--- Reading passage ---

* begin *

For environments requiring mutual TLS authentication (common in financial services and regulated industries), provide client certificates:

{
    "sink_type": "kafka",
    "brokers": "kafka-1:9093,kafka-2:9093",
    "topic": "secure-events",
    "tls_enabled": true,
    "tls_ca_cert": "/etc/certs/ca.pem",
    "tls_client_cert": "/etc/certs/client.pem",
    "tls_client_key": "/etc/certs/client-key.pem"
}

Message Format

Each outbox message becomes a Kafka record with the following mapping:

Kafka Record FieldSourceExample
Keymessage_key template or dedup_key"order-12345"
ValueSerialized message payload (JSON by default){"order_id": 12345, ...}
Topictopic template"orders.events.insert"
Headerspg_tide metadata + configured static headerspg_tide_outbox: "orders", pg_tide_op: "insert"

Topic Routing

The topic field supports template variables that are resolved per-message:

  • {stream_table} — The outbox name (e.g., orders)
  • {op} — The operation type (insert, update, delete)
  • {outbox_id} — The unique outbox message ID

For example, "events.{stream_table}.{op}" routes INSERT messages from the orders outbox to the topic events.orders.insert.

Wire Format Integration

When using the Debezium wire format, messages are produced in Debezium envelope format, making them compatible with tools like Apache Iceberg's Debezium sink connector, Flink CDC, ksqlDB, and Materialize:

{
    "sink_type": "kafka",
    "brokers": "localhost:9092",
    "topic": "dbserver1.public.orders",
    "wire_format": "debezium"
}

See the Debezium Wire Format page for details on the message structure.

Delivery Guarantees

The Kafka sink provides at-least-once delivery by default. With the idempotent producer enabled, it provides exactly-once semantics for the produce operation — Kafka's broker-side deduplication ensures that retried produce requests do not create duplicate records.

Combined with pg_tide's consumer group offset tracking, this means:

  • A message is published to Kafka at least once (at-least-once from outbox to Kafka)
  • With idempotent: true, Kafka deduplicates retried produces (effectively exactly-once on the produce side)

* end *

--- Tasks to complete ---
1) Summarize the Kafka sink text in two sentences.
2) Write out the stretch of the Kafka sink text from "Kafka Record FieldSourceExample" through "(insert, update, delete)", substituting "placeholders" for "template variables".
3) Decide whether each statement agrees with the Kafka sink text, answering yes or no and quoting the deciding words: (a) The Kafka sink provides exactly-once delivery by default. (b) The {op} variable stands for the operation type. (c) Messages in the Debezium envelope format are compatible with Flink CDC.

--- Supplied information ---

* begin *

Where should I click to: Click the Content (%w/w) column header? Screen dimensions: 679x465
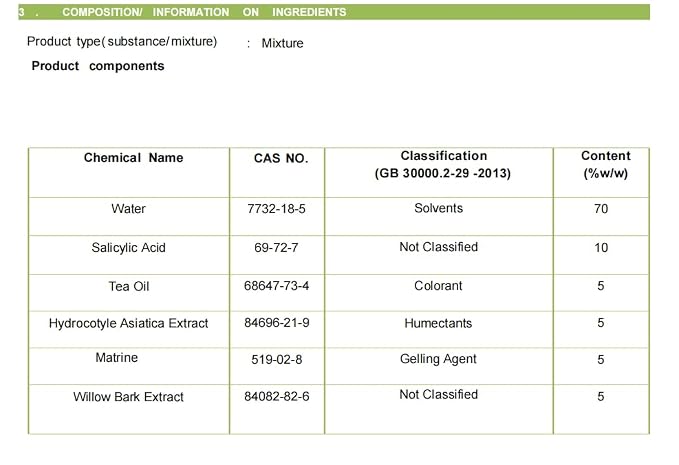(x=605, y=165)
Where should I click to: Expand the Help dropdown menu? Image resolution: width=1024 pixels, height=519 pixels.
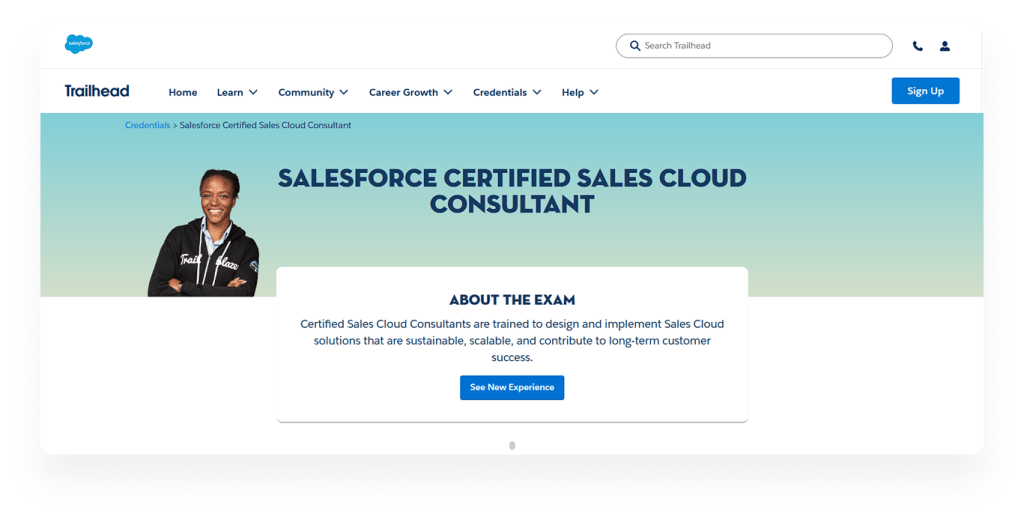point(580,92)
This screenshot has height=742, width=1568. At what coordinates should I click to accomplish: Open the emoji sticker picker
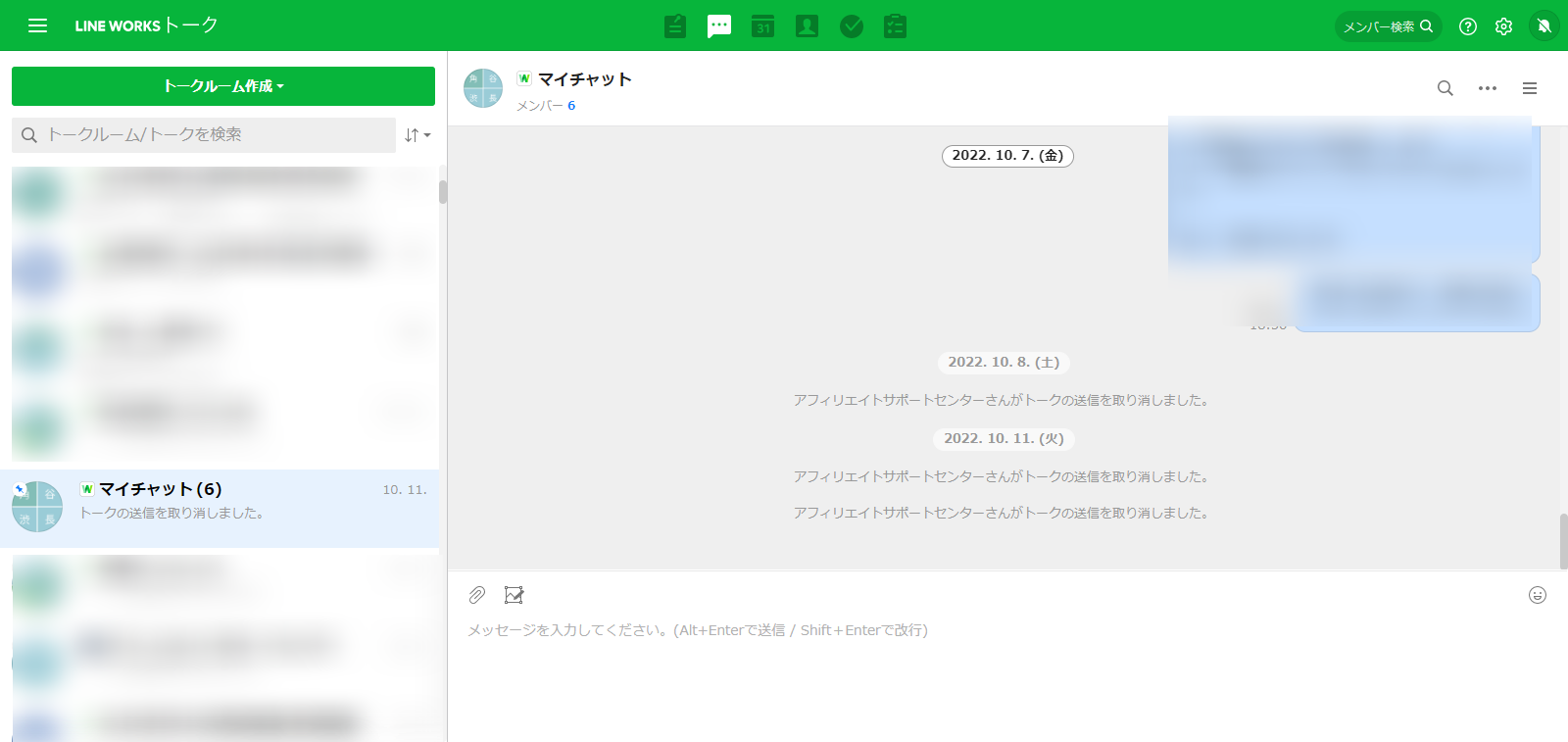pyautogui.click(x=1537, y=595)
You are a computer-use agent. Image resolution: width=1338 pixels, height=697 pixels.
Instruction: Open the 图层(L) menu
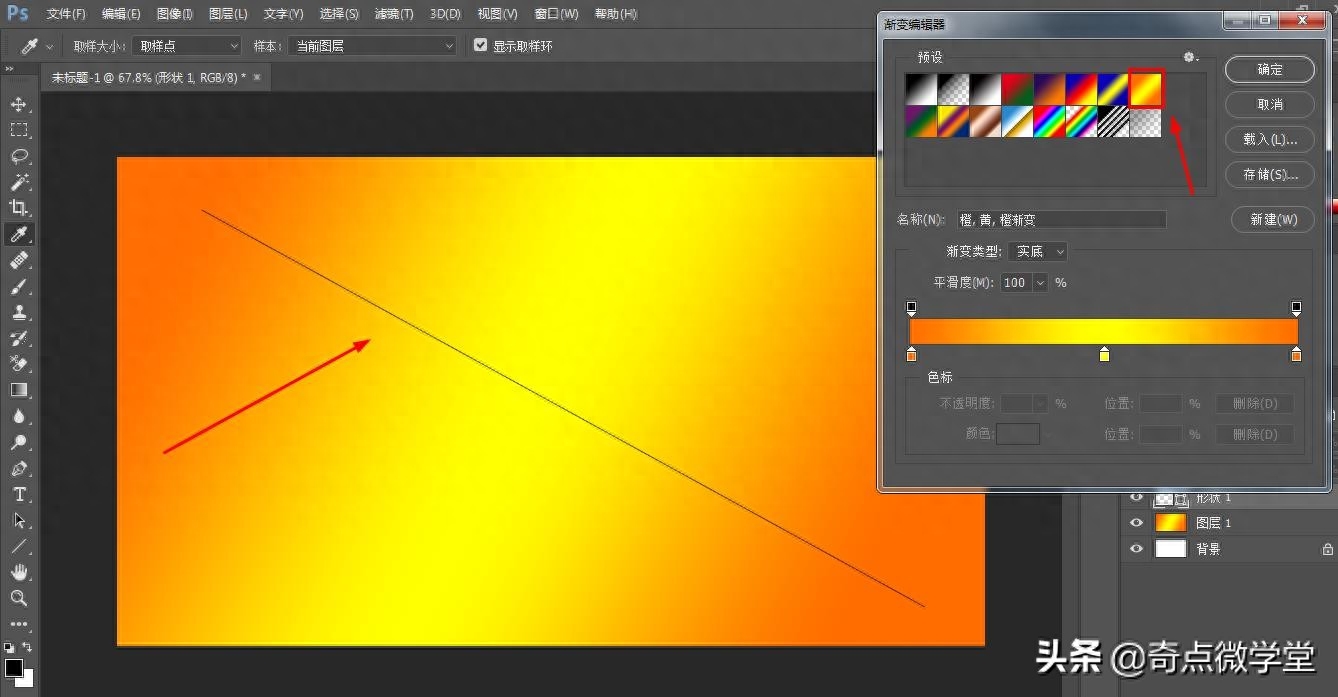[x=228, y=14]
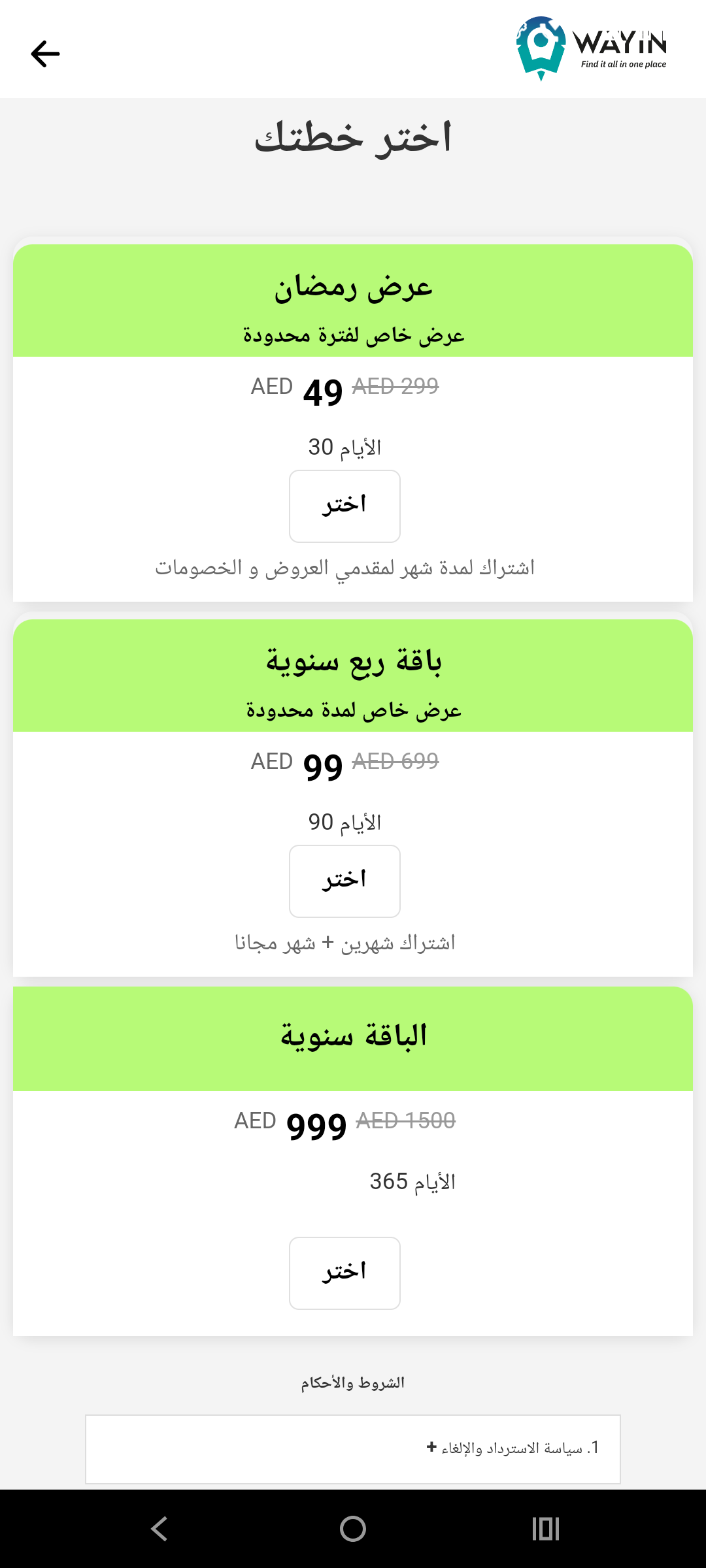The width and height of the screenshot is (706, 1568).
Task: Tap the choose your plan title
Action: click(353, 139)
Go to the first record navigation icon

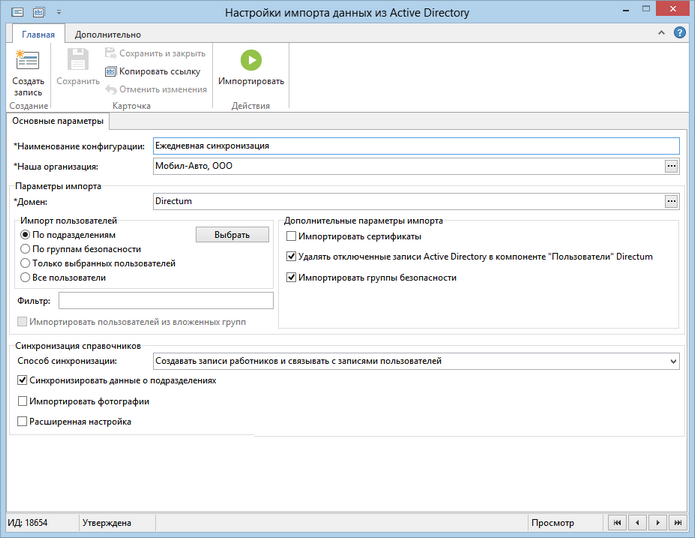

* end *

--- Task answers ---
1) The Kafka sink accepts client certificates for mutual TLS authentication, turns each outbox message into a Kafka record with a key, value, topic, and headers, and resolves template variables in the topic field for each message. With the Debezium wire format it produces messages in Debezium envelope format, and it provides at-least-once delivery by default, with exactly-once semantics for the produce operation when the idempotent producer is enabled.

2)
Kafka Record FieldSourceExample
Keymessage_key template or dedup_key"order-12345"
ValueSerialized message payload (JSON by default){"order_id": 12345, ...}
Topictopic template"orders.events.insert"
Headerspg_tide metadata + configured static headerspg_tide_outbox: "orders", pg_tide_op: "insert"

Topic Routing

The topic field supports placeholders that are resolved per-message:

  • {stream_table} — The outbox name (e.g., orders)
  • {op} — The operation type (insert, update, delete)

3)
(a) No: "The Kafka sink provides at-least-once delivery by default."
(b) Yes: "{op} — The operation type (insert, update, delete)"
(c) Yes: "making them compatible with tools like Apache Iceberg's Debezium sink connector, Flink CDC, ksqlDB, and Materialize"